Enzyme immunoassay for phenobarbital.

Abstract

A competitive enzyme immunoassay for phenobarbital with alkaline phosphatase as a label is described. p-Aminophenobarbital was used to prepare the immunogen and the alkaline phosphatase conjugate. The IgG fraction prepared from anti-phenobarbital antiserum was bound to Sepharose 4B or adsorbed on polystyrene tubes. The solid phase antibody could not discriminate p-hydroxyphenobarbital from phenobarbital, but had almost no cross-reactivity with metharbital, barbituric acid, thiobarbiturates and other antiepileptic drugs.
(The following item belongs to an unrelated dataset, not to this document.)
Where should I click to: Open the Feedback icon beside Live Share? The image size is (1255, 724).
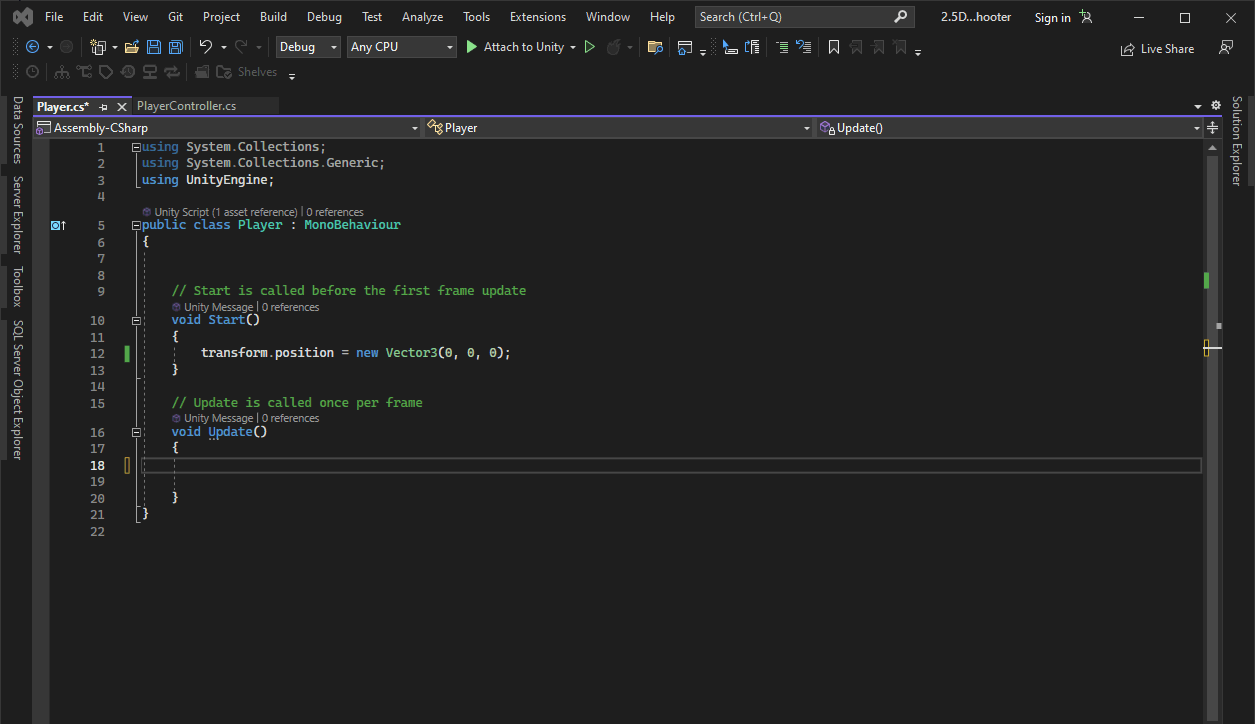tap(1225, 47)
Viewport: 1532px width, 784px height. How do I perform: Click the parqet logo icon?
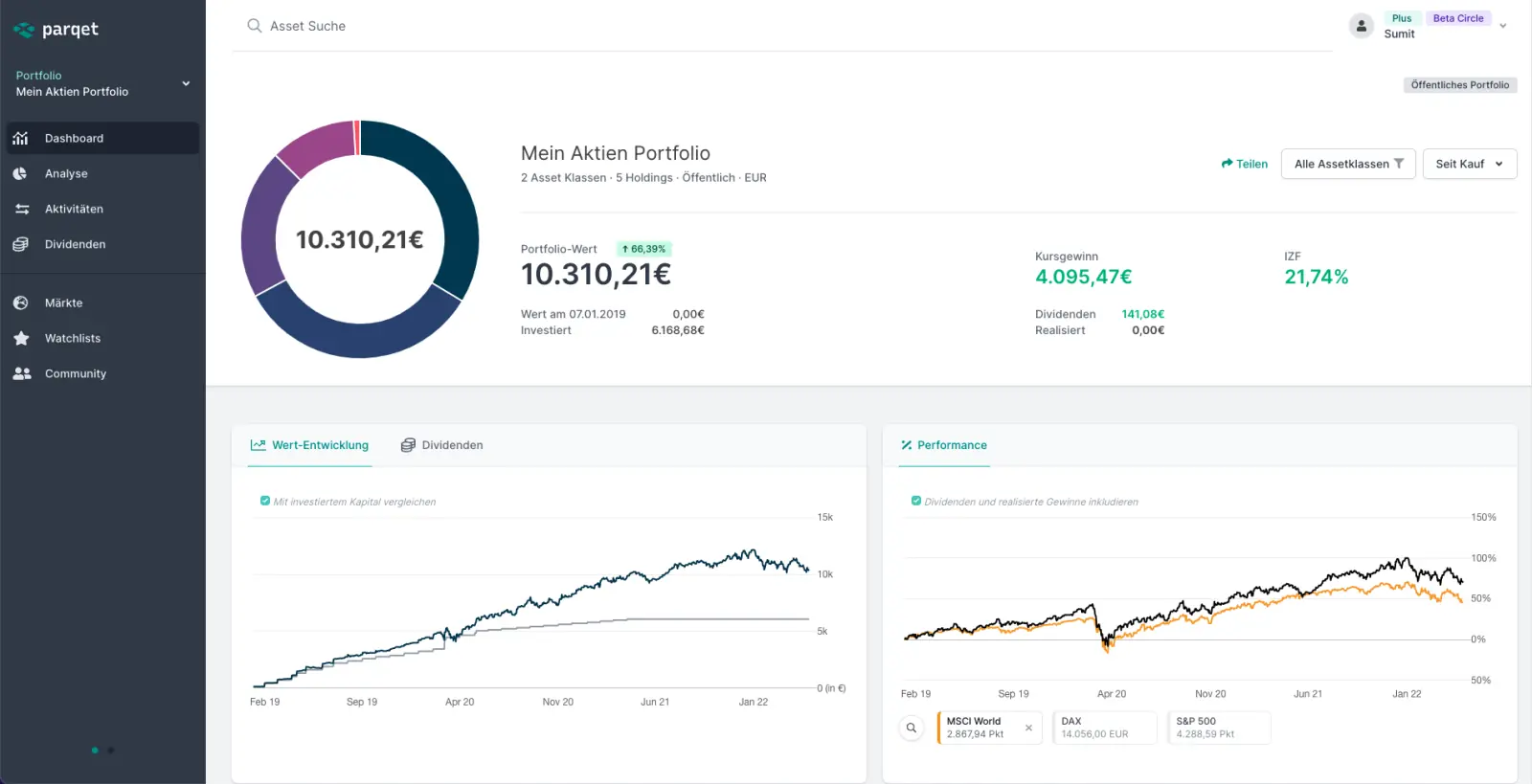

The ranges of phenobarbital concentration measurable by enzyme immunoassay with Sepharose-IgG (EIA-I) and with polystyrene tube-IgG (EIA-II) were 10 to 100 ng/tube and 100 to 1000ng/tube, respectively. The results obtained by radioimmunoassay correlated well with those obtained by EIA-I (γ=0.995) and EIA-II (γ=0.943). Intra-and inter-assay variations of EIA-II were determined by replicate assays of sera containing 20 μg/ml and 80 μg/ml phenobarbital. The intra-assay coefficients of variation were 3.6% and 5.8%. The inter-assay coefficients of variation were 11.2% and 9.2%. Because of the convenience of the EIA-II procedure, the method is suitable for the routine assay of serum phenobarbital in small clinical laboratories.